Each debate is chaired by an MP from the Panel of Chairs, rather than the Speaker or Deputy Speaker. A Government Minister will give the final speech, and no votes may be called on the debate topic.
This information is provided by Parallel Parliament and does not comprise part of the offical record
It is a pleasure to serve under your chairmanship, Mr Efford. I thank and pay tribute to my friend and neighbour, the hon. Member for Barnsley Central (Dan Jarvis), for securing this important debate. He has rightly made the case for better economic support for areas, such as ours, that have been hit hard by the covid-19 pandemic. Back in April, it was the former industrial towns that were predicted to be the most economically at risk. Indeed, Worsbrough in my constituency was given the unenviable title of tenth most at risk town in the country. The number of people claiming unemployment benefits in Barnsley East has doubled over the last six months and we need urgent help to get through the winter.
I will focus my remarks today on three simple asks. First, can the Minister outline the Government’s exit plan for the national lockdown? Last minute announcements by social media and the press have left too many businesses in limbo and unable to plan beyond the next week. We need clarity now more than ever. Secondly, will the Government us the national lockdown to fix the broken track and trace system and give control to local authorities? Test and trace should be run by people who know their areas best. The biggest threat to economies in the north is the spread of the virus and we need to get control of it now. Lastly, will the Government close the gaps in the economic support package and provide clarity on what support local areas should expect if they have to stay in lockdown for longer? Too many Barnsley businesses have gone to the wall and too many workers have been made redundant while the Chancellor has changed his plans from one week to the next.

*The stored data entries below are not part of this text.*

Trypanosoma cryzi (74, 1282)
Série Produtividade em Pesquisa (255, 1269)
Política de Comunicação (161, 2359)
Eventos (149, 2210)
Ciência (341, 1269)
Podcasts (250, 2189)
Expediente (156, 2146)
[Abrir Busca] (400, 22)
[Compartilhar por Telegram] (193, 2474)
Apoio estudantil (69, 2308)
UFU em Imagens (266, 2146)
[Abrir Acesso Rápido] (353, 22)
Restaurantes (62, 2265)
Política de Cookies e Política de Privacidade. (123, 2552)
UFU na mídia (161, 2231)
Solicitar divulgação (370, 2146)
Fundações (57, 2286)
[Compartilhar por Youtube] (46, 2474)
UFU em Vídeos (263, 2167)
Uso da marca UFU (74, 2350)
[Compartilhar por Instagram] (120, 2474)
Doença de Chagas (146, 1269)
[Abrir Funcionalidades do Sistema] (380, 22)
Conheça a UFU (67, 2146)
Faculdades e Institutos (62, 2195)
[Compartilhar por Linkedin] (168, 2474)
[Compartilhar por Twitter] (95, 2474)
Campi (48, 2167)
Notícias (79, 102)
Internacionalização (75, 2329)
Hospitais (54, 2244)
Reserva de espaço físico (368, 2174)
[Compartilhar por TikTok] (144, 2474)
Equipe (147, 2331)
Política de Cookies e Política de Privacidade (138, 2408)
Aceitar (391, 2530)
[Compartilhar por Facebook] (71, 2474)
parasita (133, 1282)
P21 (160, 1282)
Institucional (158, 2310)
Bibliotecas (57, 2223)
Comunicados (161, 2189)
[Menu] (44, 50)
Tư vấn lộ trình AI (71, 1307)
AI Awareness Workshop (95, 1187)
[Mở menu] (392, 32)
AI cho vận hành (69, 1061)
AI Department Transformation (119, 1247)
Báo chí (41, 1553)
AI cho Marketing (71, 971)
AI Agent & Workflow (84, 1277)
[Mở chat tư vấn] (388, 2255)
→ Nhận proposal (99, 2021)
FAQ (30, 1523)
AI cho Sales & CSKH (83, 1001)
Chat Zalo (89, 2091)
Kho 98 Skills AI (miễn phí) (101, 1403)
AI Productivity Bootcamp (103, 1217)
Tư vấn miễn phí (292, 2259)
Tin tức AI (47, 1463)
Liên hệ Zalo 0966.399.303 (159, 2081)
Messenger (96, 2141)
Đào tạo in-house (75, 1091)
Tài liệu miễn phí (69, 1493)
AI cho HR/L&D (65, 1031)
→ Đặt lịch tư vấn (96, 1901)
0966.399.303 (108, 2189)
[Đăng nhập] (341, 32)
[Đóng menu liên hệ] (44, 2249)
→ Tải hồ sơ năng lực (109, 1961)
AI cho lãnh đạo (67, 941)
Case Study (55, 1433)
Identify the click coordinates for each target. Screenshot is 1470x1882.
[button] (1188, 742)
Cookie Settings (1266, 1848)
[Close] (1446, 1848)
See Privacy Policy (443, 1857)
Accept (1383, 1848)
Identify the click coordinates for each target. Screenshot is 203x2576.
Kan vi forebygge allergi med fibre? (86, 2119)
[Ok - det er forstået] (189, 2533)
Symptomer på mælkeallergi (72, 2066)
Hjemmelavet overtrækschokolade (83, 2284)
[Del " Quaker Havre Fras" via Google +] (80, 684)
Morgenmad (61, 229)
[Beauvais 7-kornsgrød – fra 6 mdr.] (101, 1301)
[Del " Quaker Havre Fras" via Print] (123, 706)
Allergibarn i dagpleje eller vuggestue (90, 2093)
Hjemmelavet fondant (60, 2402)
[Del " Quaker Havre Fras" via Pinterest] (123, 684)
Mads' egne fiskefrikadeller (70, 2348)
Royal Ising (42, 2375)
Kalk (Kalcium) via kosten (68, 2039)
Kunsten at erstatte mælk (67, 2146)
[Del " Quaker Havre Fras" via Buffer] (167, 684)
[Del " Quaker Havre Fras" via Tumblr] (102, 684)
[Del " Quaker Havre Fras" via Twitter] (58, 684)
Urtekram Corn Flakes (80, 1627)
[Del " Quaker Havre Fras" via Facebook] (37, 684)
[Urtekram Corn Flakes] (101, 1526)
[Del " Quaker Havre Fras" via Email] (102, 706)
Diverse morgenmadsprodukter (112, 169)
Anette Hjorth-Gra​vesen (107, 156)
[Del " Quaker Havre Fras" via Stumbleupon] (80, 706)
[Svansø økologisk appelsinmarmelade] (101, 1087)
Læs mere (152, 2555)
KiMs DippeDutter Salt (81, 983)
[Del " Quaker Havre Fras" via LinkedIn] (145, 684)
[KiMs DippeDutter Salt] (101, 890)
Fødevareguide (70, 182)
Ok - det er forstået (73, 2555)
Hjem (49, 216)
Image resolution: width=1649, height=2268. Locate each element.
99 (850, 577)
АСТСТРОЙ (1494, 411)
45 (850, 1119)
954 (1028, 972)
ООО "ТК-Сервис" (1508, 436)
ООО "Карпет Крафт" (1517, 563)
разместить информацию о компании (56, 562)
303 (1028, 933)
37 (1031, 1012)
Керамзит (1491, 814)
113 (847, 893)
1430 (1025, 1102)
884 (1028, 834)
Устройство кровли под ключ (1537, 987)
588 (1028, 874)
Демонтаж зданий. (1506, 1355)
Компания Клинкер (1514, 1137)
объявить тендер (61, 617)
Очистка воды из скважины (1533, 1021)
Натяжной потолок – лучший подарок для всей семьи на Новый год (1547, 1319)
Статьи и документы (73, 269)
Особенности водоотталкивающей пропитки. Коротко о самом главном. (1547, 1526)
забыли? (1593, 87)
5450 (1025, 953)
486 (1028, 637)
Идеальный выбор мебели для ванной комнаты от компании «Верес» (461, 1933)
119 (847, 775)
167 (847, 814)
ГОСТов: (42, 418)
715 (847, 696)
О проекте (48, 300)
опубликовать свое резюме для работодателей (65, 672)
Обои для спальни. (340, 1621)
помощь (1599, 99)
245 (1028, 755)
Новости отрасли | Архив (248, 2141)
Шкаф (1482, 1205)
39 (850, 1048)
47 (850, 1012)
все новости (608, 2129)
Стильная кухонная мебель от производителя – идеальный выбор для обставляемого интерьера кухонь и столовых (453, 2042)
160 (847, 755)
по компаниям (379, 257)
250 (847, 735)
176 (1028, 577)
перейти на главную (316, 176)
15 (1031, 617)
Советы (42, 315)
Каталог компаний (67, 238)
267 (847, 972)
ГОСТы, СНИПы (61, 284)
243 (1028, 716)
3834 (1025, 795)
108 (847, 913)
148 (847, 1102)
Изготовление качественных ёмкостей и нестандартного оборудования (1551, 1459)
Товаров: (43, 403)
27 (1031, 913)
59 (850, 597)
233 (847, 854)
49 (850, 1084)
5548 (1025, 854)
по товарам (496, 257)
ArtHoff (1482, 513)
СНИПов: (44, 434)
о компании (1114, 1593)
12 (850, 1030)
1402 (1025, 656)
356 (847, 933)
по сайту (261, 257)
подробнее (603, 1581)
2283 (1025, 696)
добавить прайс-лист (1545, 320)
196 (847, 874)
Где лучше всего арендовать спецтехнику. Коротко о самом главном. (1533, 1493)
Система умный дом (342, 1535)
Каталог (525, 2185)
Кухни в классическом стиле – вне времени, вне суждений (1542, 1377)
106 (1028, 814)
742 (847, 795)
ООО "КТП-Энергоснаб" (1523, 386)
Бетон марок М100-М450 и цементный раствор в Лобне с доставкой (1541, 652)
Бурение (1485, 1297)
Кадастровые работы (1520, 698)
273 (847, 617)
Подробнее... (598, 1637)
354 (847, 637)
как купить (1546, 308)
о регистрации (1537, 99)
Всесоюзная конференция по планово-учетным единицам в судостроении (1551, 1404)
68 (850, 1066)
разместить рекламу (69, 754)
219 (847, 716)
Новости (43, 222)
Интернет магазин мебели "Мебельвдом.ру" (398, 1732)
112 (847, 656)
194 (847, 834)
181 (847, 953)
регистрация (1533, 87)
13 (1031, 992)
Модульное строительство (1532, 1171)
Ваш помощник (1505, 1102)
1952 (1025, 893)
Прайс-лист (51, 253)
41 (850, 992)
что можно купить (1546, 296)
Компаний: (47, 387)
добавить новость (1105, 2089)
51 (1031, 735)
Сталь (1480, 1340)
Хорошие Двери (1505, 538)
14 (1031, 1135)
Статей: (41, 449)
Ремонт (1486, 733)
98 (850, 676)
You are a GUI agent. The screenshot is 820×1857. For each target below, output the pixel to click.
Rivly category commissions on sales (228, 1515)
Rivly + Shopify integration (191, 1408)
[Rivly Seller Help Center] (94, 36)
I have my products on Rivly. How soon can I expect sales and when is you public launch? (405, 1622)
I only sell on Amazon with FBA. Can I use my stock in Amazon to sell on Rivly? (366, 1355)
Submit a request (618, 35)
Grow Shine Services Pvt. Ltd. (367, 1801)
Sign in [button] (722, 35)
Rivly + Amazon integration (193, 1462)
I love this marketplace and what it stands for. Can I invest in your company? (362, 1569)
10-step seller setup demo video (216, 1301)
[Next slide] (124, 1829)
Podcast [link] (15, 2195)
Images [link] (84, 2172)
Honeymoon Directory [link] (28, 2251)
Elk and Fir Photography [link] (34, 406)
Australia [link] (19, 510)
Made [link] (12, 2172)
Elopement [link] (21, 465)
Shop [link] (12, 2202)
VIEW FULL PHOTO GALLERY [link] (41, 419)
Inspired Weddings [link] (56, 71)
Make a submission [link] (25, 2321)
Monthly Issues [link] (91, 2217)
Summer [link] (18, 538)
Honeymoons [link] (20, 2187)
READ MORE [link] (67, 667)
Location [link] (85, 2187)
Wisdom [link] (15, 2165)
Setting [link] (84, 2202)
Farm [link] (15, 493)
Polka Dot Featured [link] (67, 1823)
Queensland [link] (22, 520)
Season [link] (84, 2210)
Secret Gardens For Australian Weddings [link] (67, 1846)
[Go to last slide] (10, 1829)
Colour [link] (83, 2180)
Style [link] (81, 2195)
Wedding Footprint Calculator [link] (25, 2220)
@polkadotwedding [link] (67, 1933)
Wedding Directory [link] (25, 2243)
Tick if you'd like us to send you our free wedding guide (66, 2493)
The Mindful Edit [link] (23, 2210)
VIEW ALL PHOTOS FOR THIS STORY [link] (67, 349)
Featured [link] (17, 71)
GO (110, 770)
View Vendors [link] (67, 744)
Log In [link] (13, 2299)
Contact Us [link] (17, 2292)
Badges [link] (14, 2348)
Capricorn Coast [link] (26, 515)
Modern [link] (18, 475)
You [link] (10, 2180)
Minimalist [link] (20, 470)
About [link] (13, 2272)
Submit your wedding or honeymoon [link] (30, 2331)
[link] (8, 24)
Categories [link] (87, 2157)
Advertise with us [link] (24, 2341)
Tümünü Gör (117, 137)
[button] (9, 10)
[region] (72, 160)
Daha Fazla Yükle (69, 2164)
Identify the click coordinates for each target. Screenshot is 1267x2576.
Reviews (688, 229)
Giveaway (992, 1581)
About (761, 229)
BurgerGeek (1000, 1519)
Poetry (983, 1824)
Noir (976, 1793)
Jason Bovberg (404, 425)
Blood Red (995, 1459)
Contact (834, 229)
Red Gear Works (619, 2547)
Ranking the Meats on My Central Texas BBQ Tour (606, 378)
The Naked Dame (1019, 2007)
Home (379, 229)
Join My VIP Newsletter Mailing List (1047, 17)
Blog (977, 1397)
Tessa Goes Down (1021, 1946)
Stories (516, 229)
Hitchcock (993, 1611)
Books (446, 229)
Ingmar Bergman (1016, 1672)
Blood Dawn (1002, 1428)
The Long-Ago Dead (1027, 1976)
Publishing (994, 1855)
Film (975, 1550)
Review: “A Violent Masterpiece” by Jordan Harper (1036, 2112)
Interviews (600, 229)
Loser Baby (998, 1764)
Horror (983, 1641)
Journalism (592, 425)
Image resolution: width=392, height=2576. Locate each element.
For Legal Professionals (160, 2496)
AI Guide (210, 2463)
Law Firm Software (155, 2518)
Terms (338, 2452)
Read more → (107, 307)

Barnsley, like many areas across the north, was under strict tier 3 restrictions when the national lockdown was announced. During the negotiations, the Government said that workers in the north would receive only 67% of their pre-crisis income—80% was apparently impossible. Now, however, when restrictions are put in place in the south, the Government have again changed their mind. Clearly, there is one rule for the north and another for the leafy Tory shires. Last week, alongside fellow Labour MPs, Yorkshire Mayors and council leaders, I signed a letter to the Chancellor. We said:
“People in the north are not worth 13% less than those in the rest of the country.”
I ask the Minister to clarify the Government’s position.
The north of England is full of ex-industrial towns that have suffered, since pit closures, from a lack of investment, underemployment, a declining bus network and poor broadband performance. It is a simple fact that low-wage workers and those on insecure contracts are more at risk of becoming unemployed during recessions. The shutdown of pubs, restaurants and shops has had a devastating effect on the local economy in my area, where a large proportion of the population work in those sectors and rely on less secure and low-paid work. If levelling up is to become more than just a slogan, a genuine commitment will be required.
Order. You have been disciplined with your time, which has allowed me to relax the time for Back-Bench speeches to four minutes, for the time being.